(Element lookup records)
━━━━━━━━━━━━━━━━━━━━

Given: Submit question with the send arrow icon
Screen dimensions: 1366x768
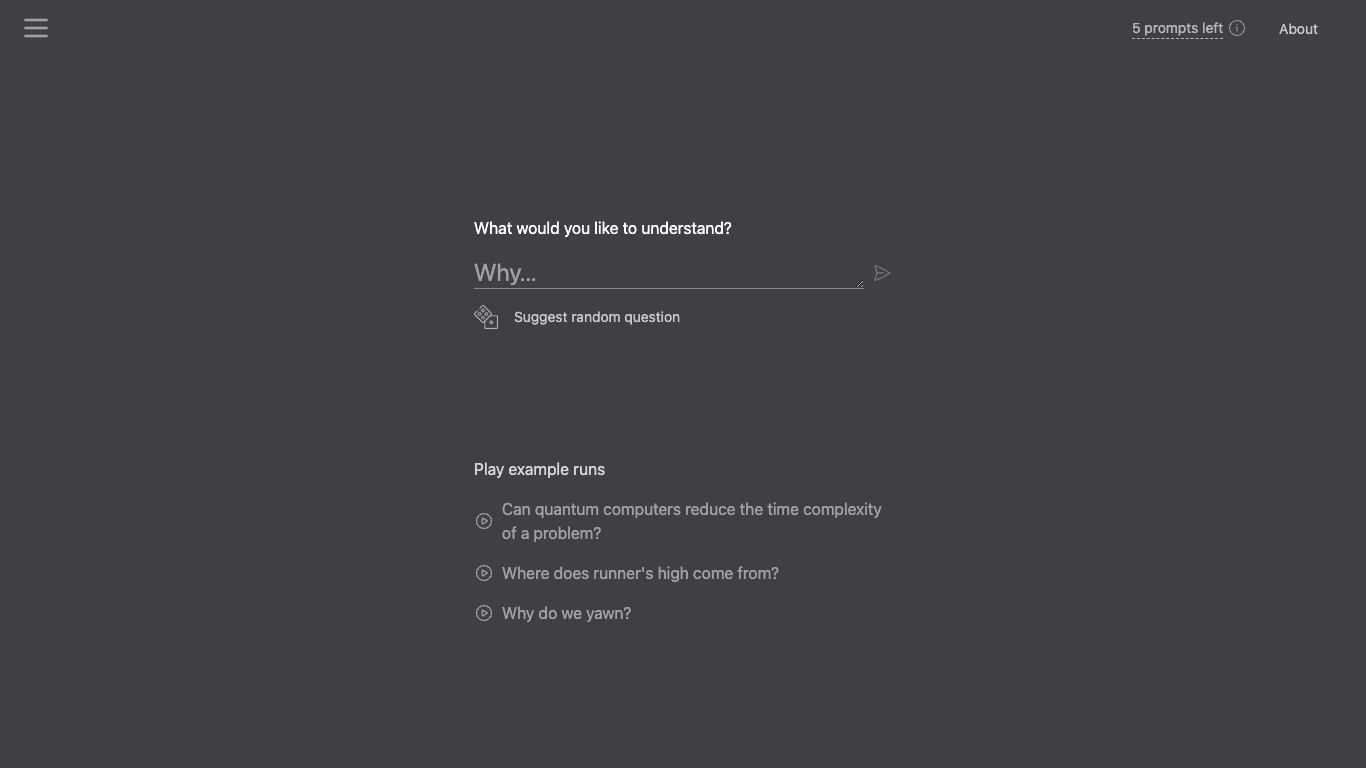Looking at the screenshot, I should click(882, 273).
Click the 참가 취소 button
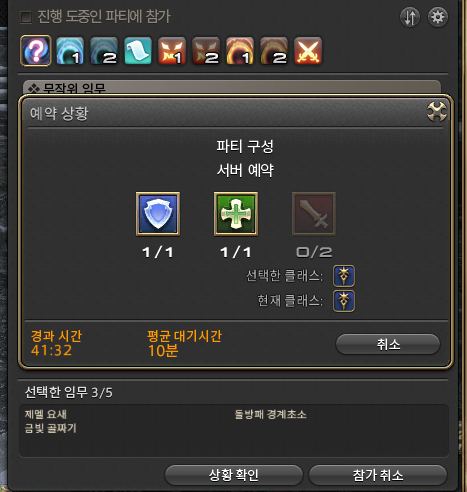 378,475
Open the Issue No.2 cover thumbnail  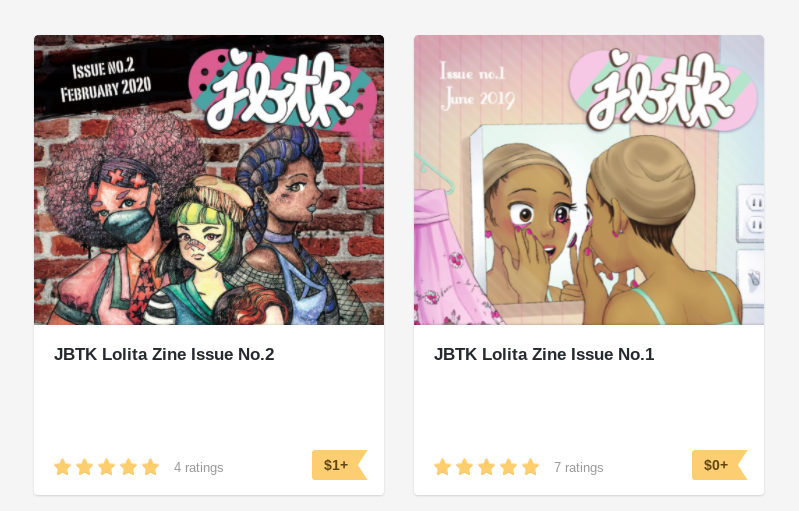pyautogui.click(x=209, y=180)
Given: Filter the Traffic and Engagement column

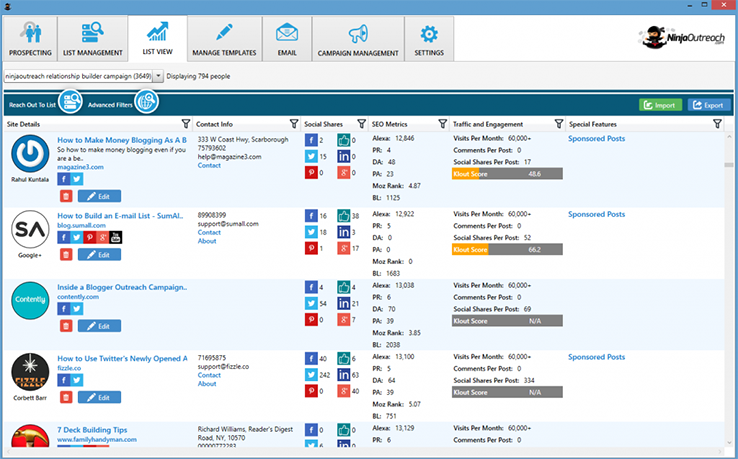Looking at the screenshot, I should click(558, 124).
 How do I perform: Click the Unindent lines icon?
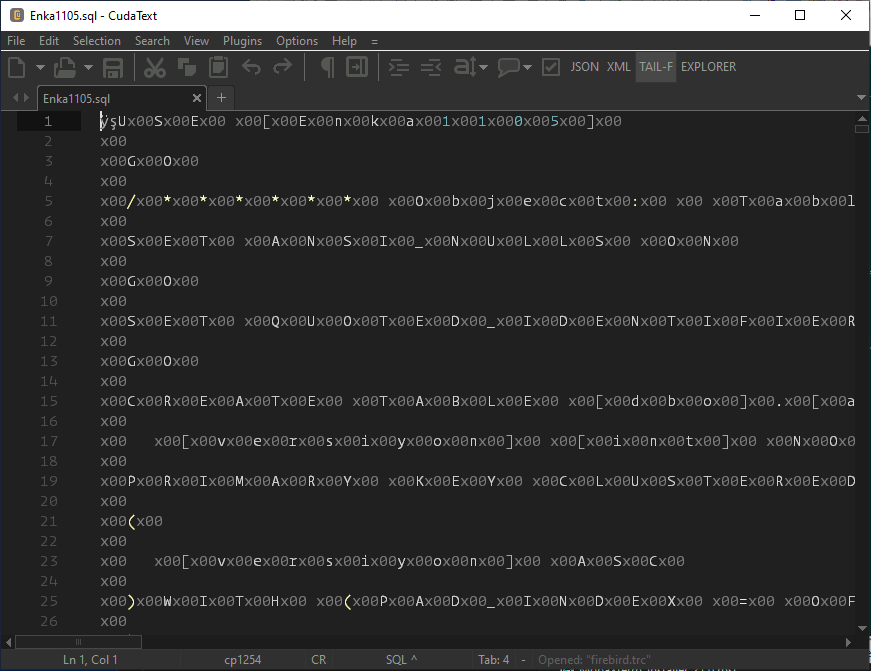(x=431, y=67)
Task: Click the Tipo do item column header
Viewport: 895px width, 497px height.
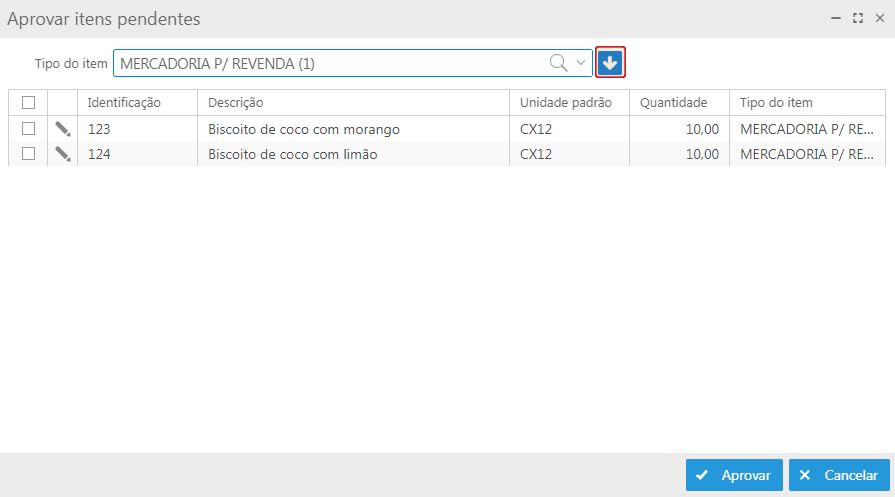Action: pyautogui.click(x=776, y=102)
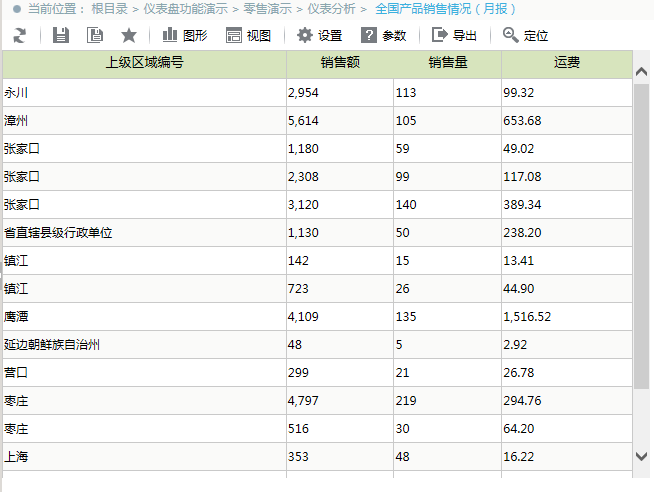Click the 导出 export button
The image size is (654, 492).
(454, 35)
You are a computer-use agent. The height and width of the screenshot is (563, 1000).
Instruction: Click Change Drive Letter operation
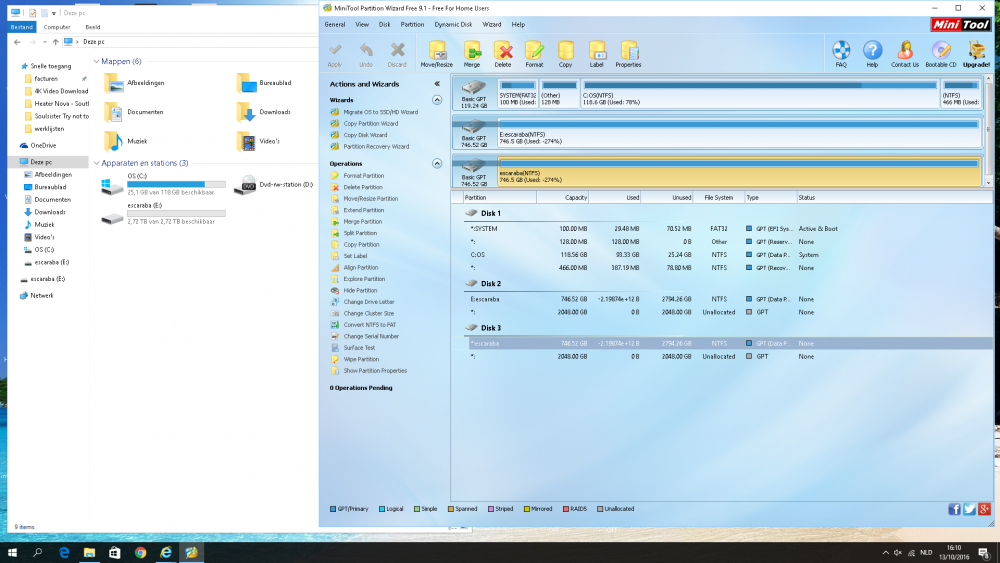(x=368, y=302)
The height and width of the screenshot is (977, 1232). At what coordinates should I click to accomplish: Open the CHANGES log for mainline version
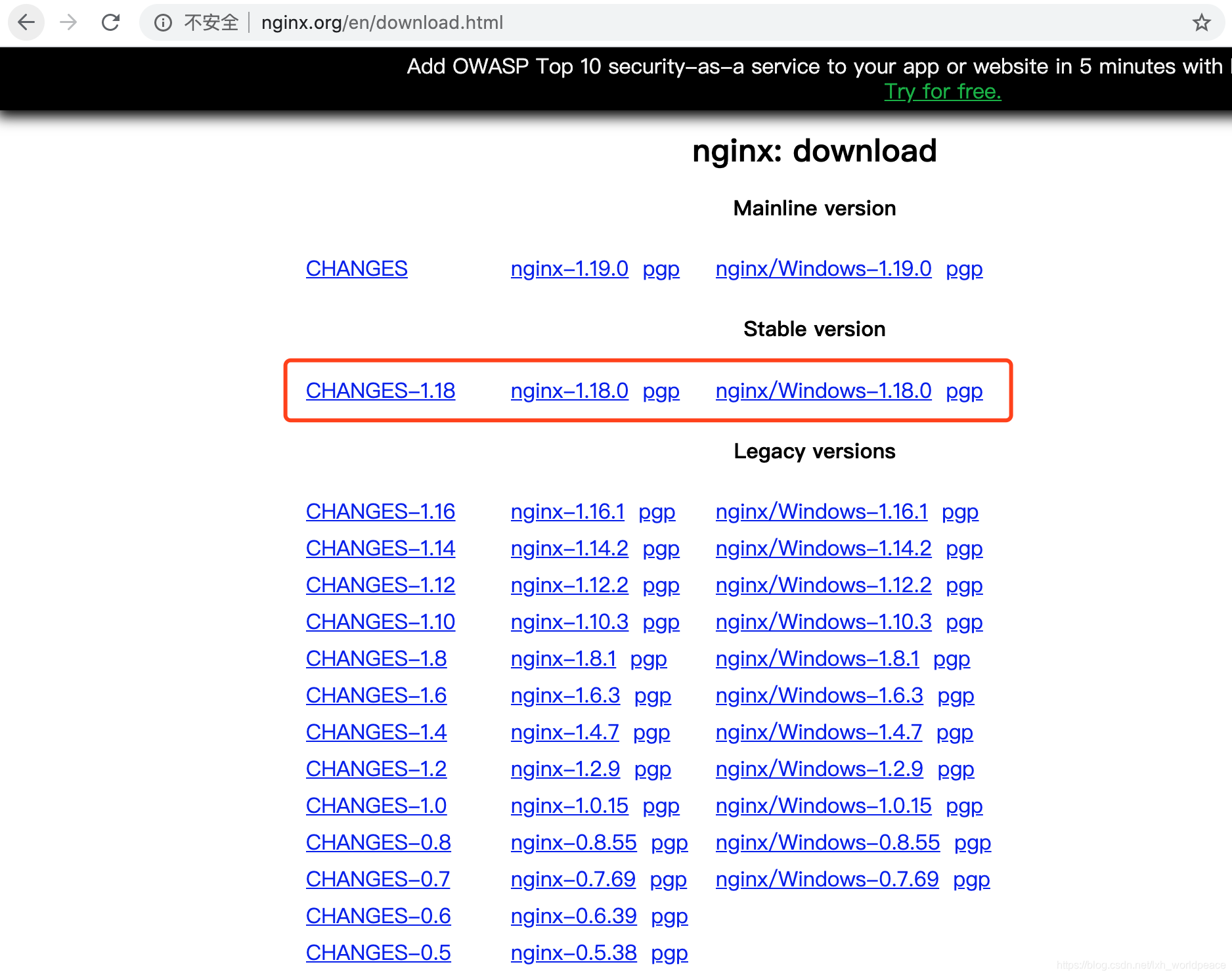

━━━━━━━━━━━━━━━━━━━━

GIVEN PROBLEM:
How many lines in the data above contain the word "icon"? Reply with the number alone.

FINISHED TASK:
2